Will the Palestinians be asked to go back to where they came from, Tunisia for example? Will the gains achieved by both sides be rolled back? The only practical implication is that there will be an official end to negotiations. The Palestinian response is that negotiations have been dead for a long time and that whatever were held have not helped in any way in furthering the Palestinian cause.

Israel has announced that it will not release the revenue earned by way of customs duty on goods received by Palestine from abroad. This can be a very substantial amount for the Palestinians and can cause severe hardship to the Palestinian people and seriously impact the administration of the Palestinian territories. It will also further fan anti-Israel and anti-U.S. sentiment in the region. A direct consequence of the Arab Spring has been the strengthening of support for the Palestinians, as witnessed by Egypt's decision to reopen the Rafah border with Gaza as well as by the violent anti-Israel protests in Cairo on September 9.

It is difficult to understand Israel's hostility to the Palestinian proposal, particularly the one that might be tabled in the General Assembly. After all, even Mr. Netanyahu has accepted the principle of a Palestinian state; he was widely applauded for that “concession.” Mr. Abbas says he would still wish to return to negotiations after the U.N. action. It bears emphasising that neither Israel nor the U.S. will find any one as reasonable as Mr. Abbas, who may feel obliged to take some drastic step in case his initiative fails, such as resigning his post, thereby leaving the field to extremist elements among his people.

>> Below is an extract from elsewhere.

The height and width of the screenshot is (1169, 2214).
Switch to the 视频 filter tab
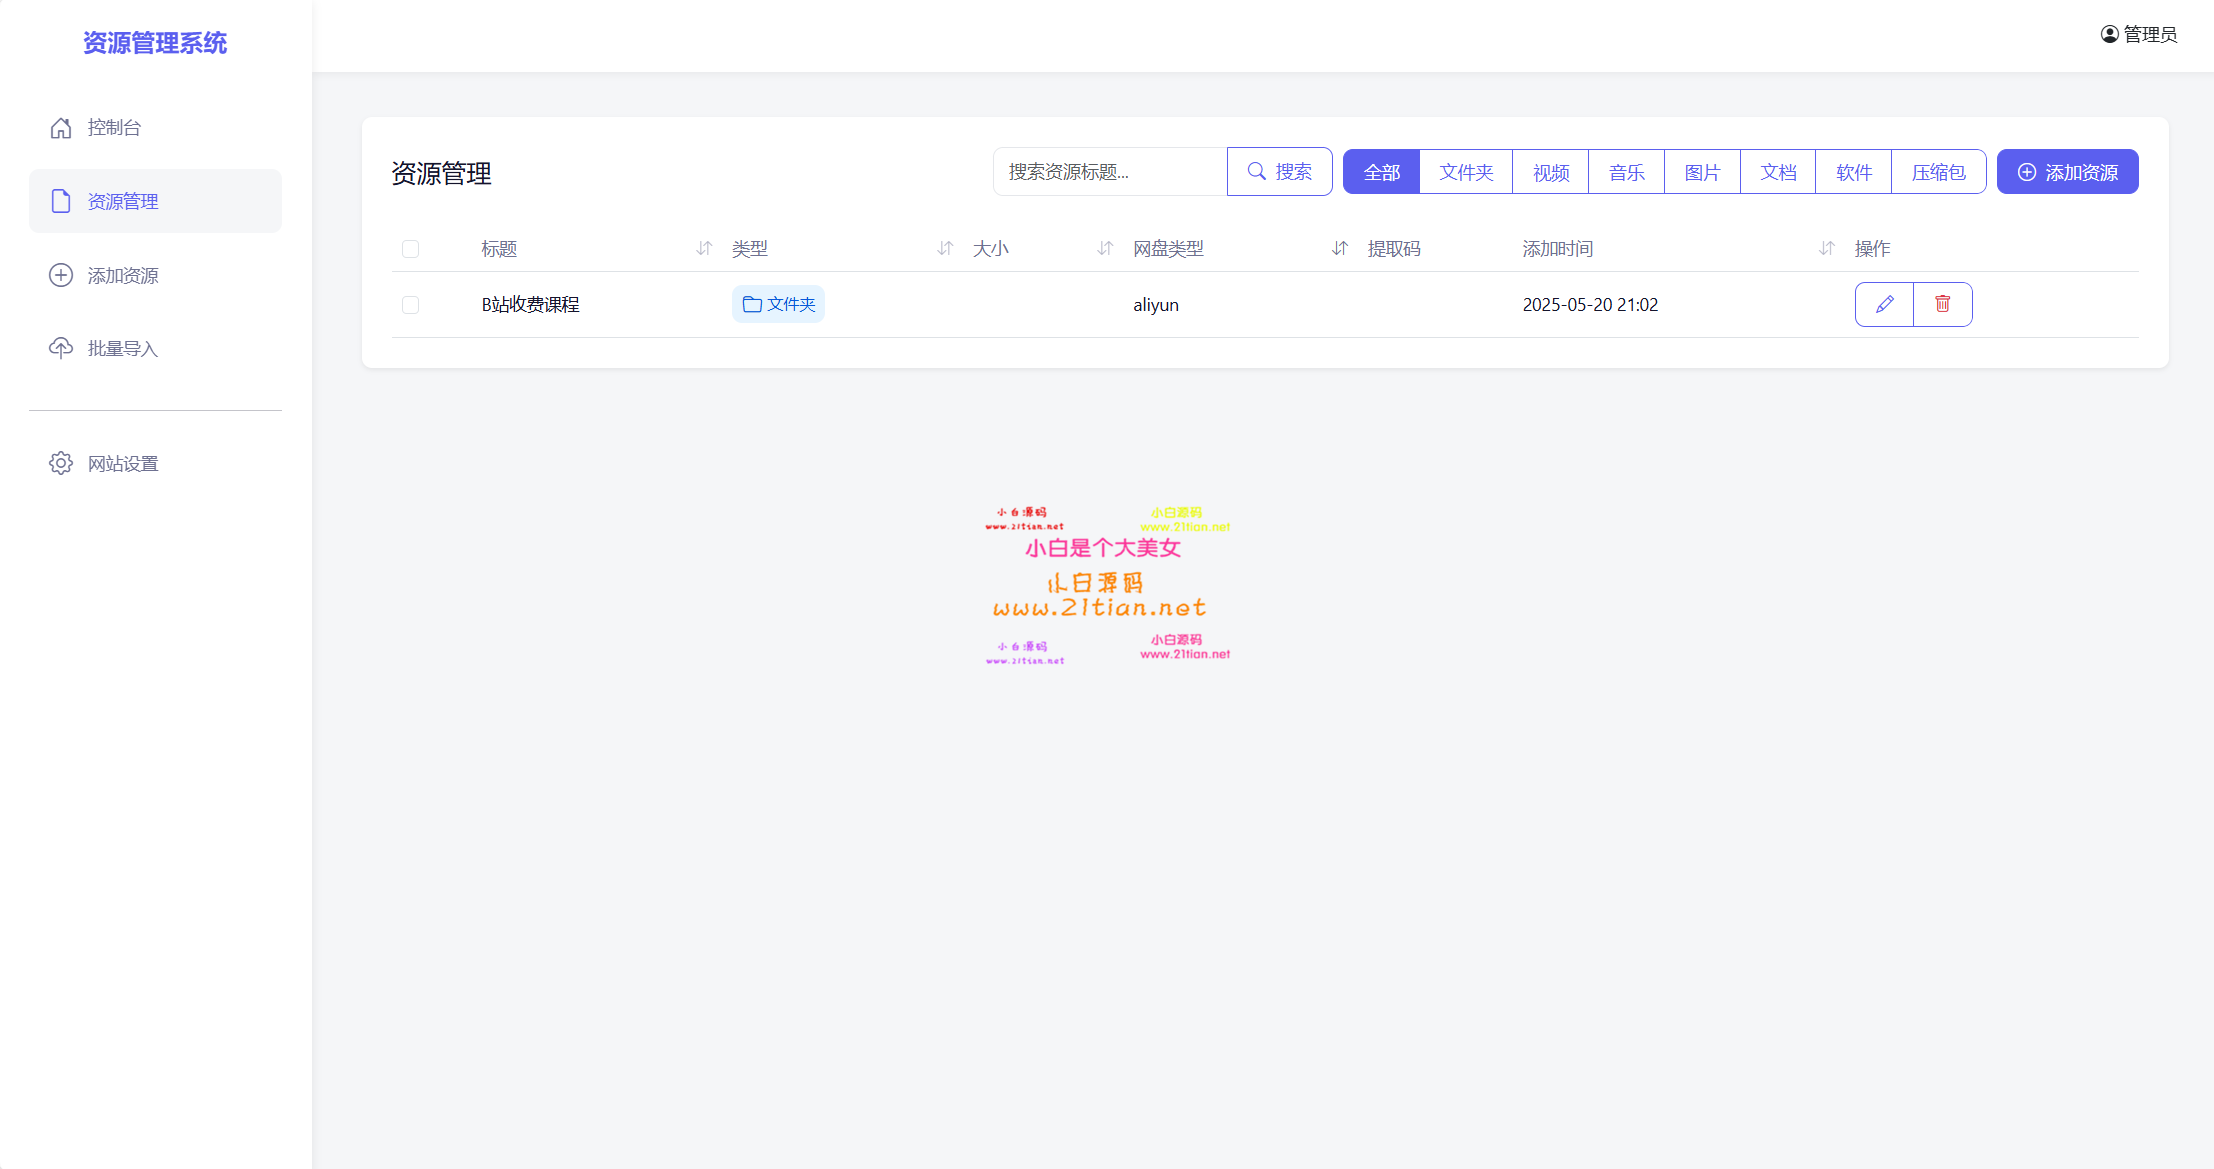(1549, 171)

What should be India's stance? Nabil Sha'ath, a high-ranking Palestinian negotiator, visited New Delhi in the last week of August. We owe his visit entirely to the fact that India is a member of the Security Council at present. He has gone back with the promise of our support. It is true that over the past few years, Israel has made inroads into the enthusiasm with which the Palestinian cause was supported in India. This is due in part to the growing relations with Israel, especially in the defence sector, as well as our private sector's increased involvement with Israel. Our relationship with Israel is important and is in the interests of both countries. At times, we seem to ignore or forget this mutuality of interest. Nevertheless, the Palestinian cause continues to enjoy the backing of all political parties. The NDA was no less vocal in declaring solidarity with the Palestinian people. India should not only vote in favour, it should co-sponsor the resolution in the U.N.; otherwise, the fact of our being the first non-Arab country to accord recognition to the Palestinian state in 1988 would not make sense. Israel will certainly get upset, but a democratically elected government in New Delhi would not risk inviting fierce criticism domestically and isolation internationally.

A question arises whether we can grant recognition to an entity which does not have defined borders. But this is really a non-question. After all, even Israel does not have defined or settled borders. In fact, the first Prime Minister of Israel, David Ben Gurion, took a conscious decision in 1948 not to specify the new state's borders. Afghanistan and Pakistan have a border which one side does not recognise. Similarly, when we gave recognition to SADR, the government of the Polisario front for Western Sahara, it had neither a functioning government nor defined borders. Recognition, thus, is essentially a political act.

(Chinmaya R. Gharekhan served as India's special envoy for West Asia and is a former U.N. under secretary general.)